*Records:*
::::
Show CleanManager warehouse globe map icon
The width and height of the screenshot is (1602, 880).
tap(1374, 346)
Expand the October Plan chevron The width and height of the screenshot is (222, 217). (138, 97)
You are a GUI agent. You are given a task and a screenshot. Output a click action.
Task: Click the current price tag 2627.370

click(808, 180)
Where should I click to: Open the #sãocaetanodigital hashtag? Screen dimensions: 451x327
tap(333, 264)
::::
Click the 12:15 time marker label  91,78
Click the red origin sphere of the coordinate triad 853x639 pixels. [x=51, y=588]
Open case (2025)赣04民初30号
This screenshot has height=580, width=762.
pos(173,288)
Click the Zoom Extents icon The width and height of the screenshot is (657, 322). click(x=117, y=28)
::::
*PROBLEM REQUIREMENTS:*
Duplicate the records from the line containing "Show CleanManager warehouse globe map icon" through the line containing "tap(333, 264)", including both of those lines.

*EXERCISE SOLUTION:*
Show CleanManager warehouse globe map icon
The width and height of the screenshot is (1602, 880).
tap(1374, 346)
Expand the October Plan chevron The width and height of the screenshot is (222, 217). (138, 97)
You are a GUI agent. You are given a task and a screenshot. Output a click action.
Task: Click the current price tag 2627.370

click(808, 180)
Where should I click to: Open the #sãocaetanodigital hashtag? Screen dimensions: 451x327
tap(333, 264)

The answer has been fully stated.